_WHAT IS NEEDED:_ Once you find the line containing "For every named" in the data below, copy it and each following line exactly, up to and including the line containing "Piciformes (292, 2217)", and nothing else.

_GIVEN INFORMATION:_
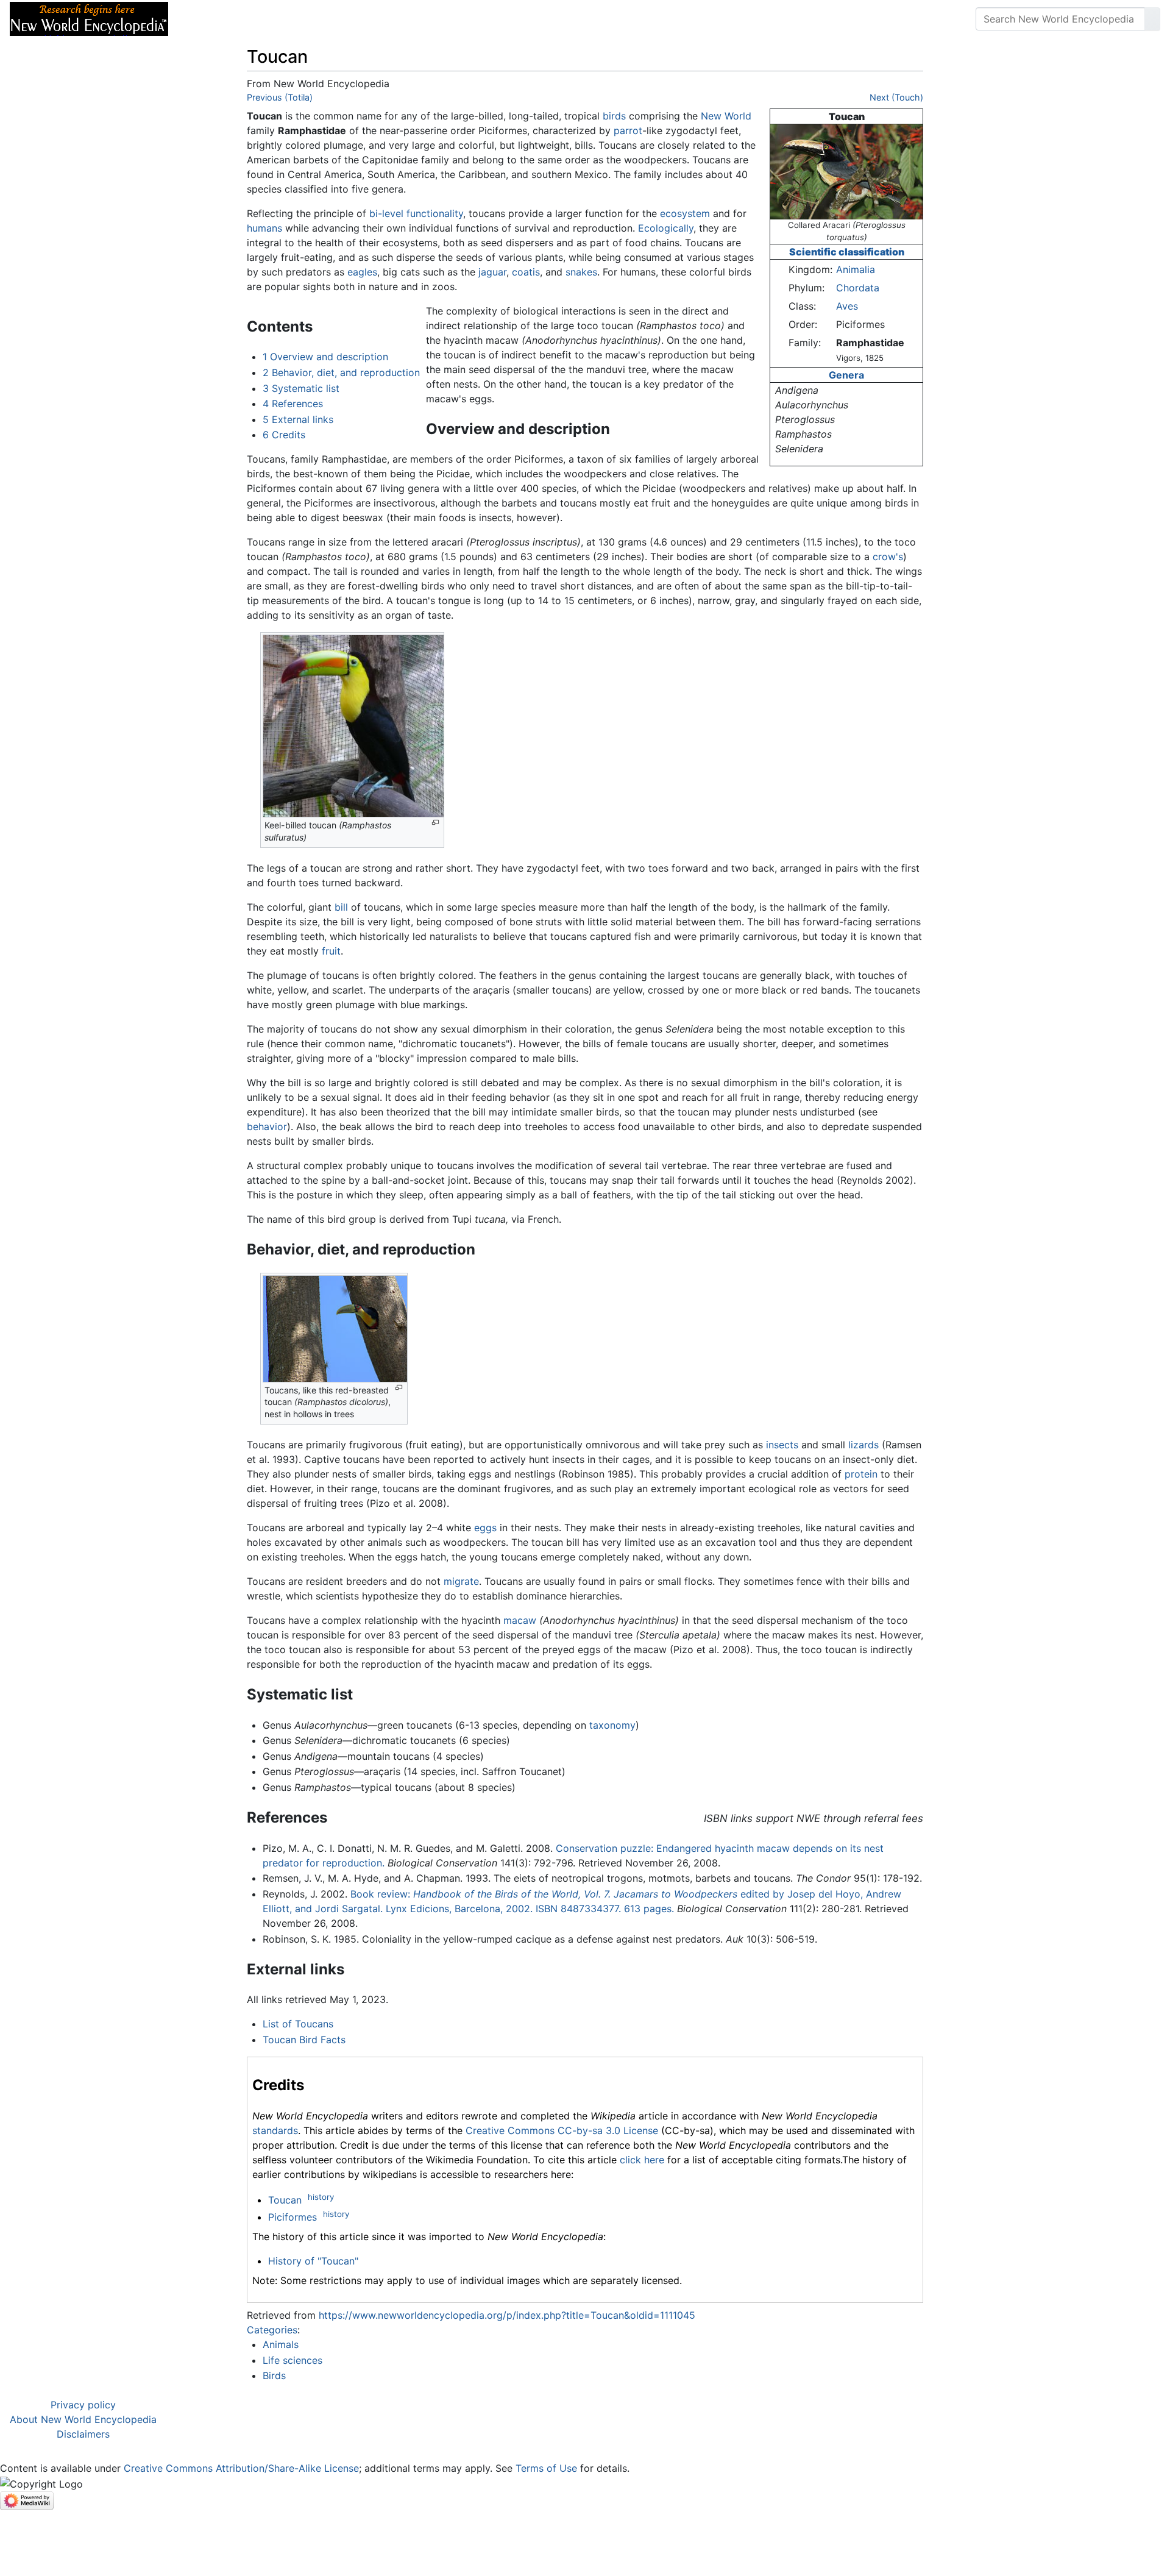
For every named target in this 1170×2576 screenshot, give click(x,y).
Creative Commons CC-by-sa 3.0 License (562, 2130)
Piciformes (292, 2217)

--

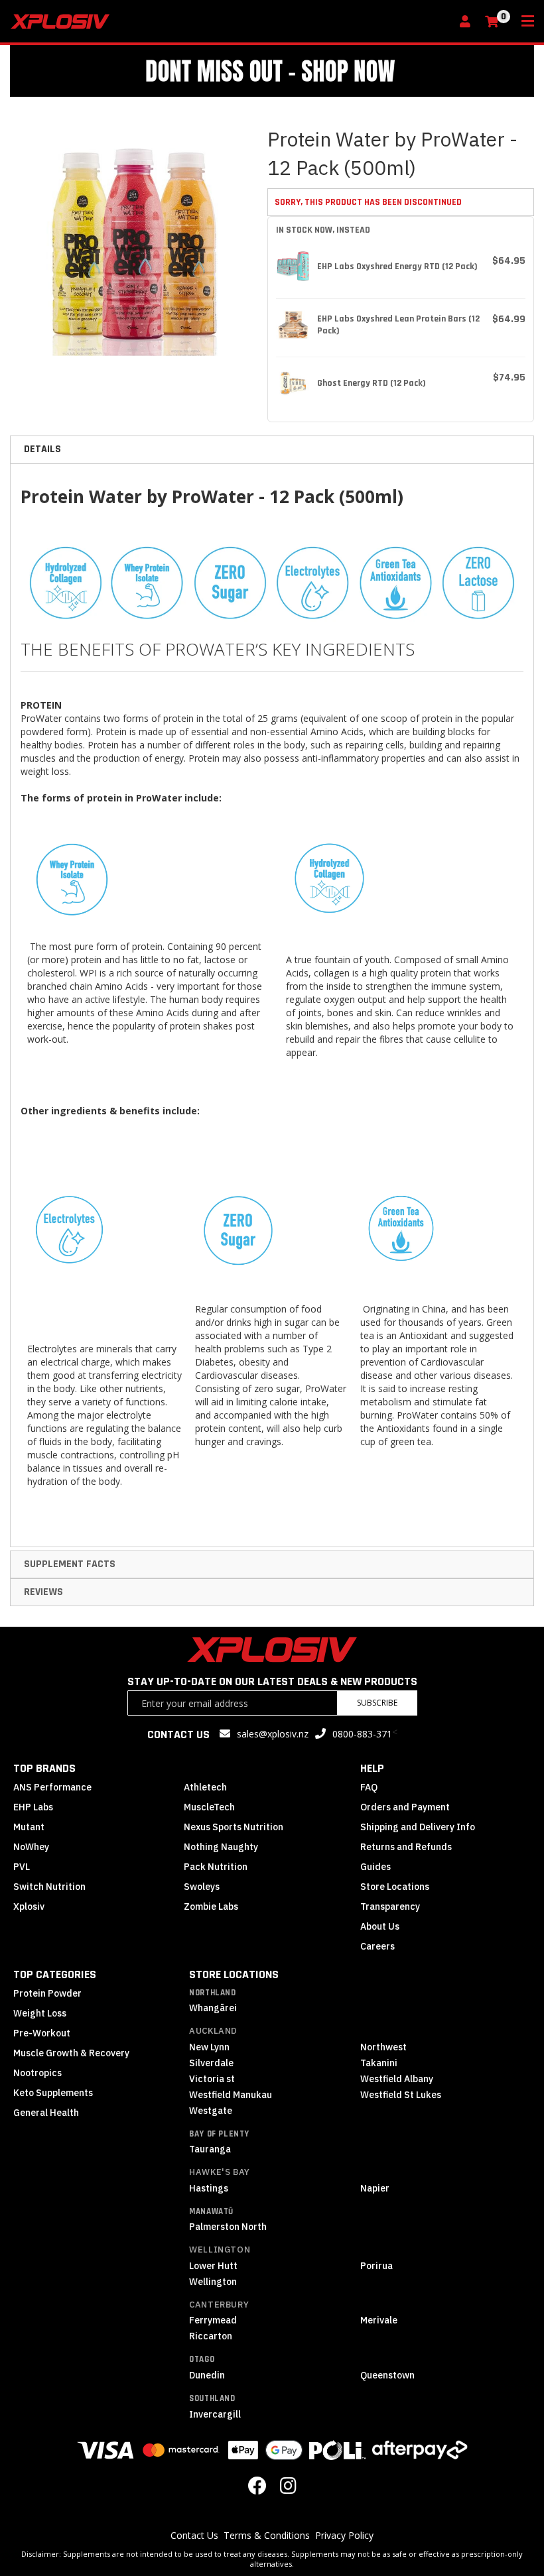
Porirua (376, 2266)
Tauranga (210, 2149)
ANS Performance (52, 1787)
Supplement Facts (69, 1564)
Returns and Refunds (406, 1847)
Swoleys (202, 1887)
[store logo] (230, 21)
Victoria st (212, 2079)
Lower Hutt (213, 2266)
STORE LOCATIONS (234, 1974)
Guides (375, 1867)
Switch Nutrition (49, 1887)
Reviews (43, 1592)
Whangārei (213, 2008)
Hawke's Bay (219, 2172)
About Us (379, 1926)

...

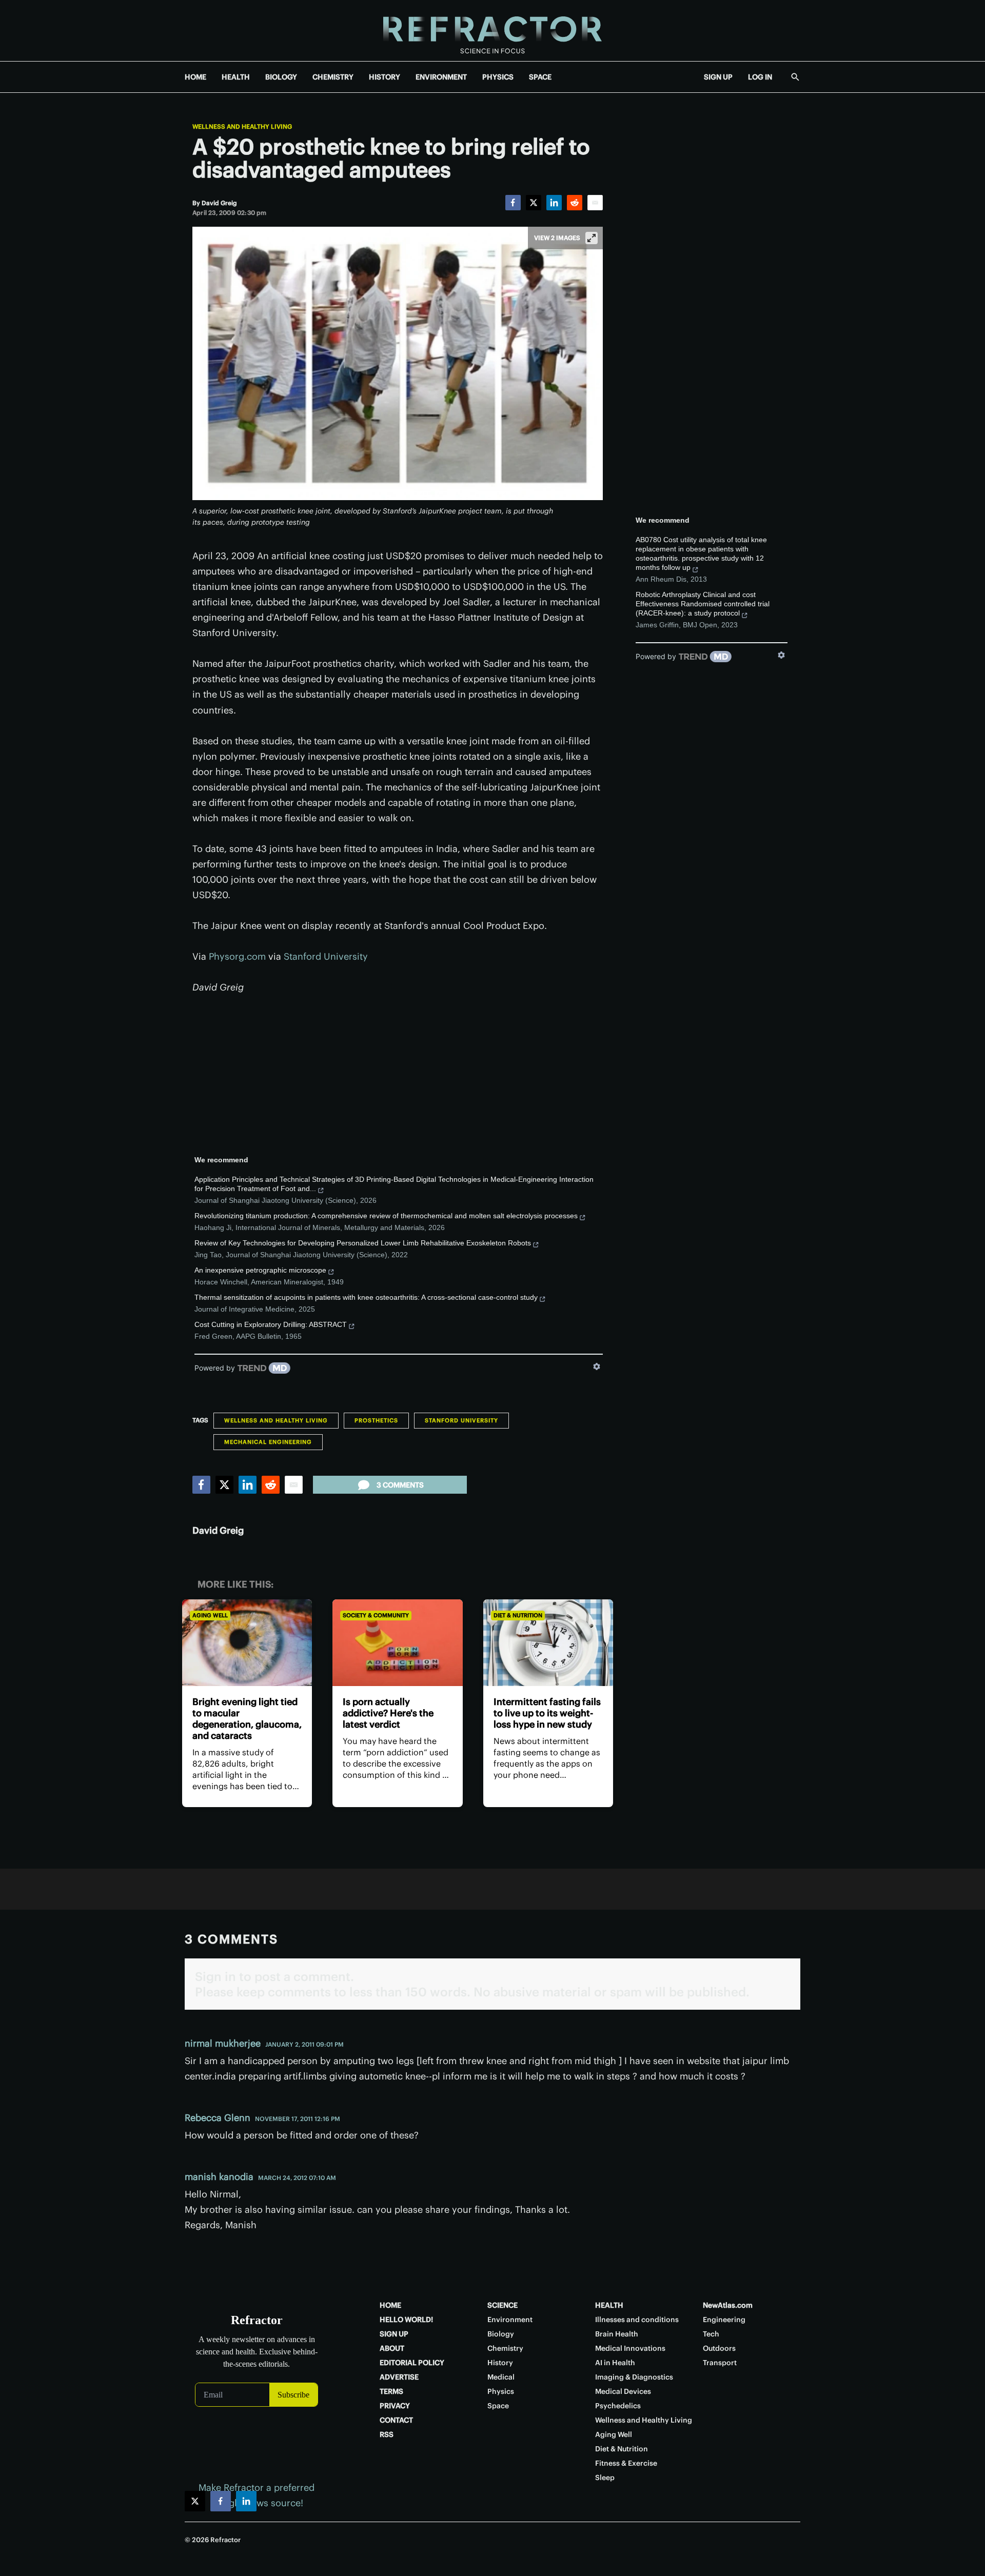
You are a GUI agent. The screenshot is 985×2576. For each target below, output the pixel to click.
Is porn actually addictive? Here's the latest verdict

_SOLUTION TO THIS TASK:_
For every named target in this 1170×2576 screenshot, give click(x,y).
Creative Commons CC-by-sa 3.0 License (562, 2130)
Piciformes (292, 2217)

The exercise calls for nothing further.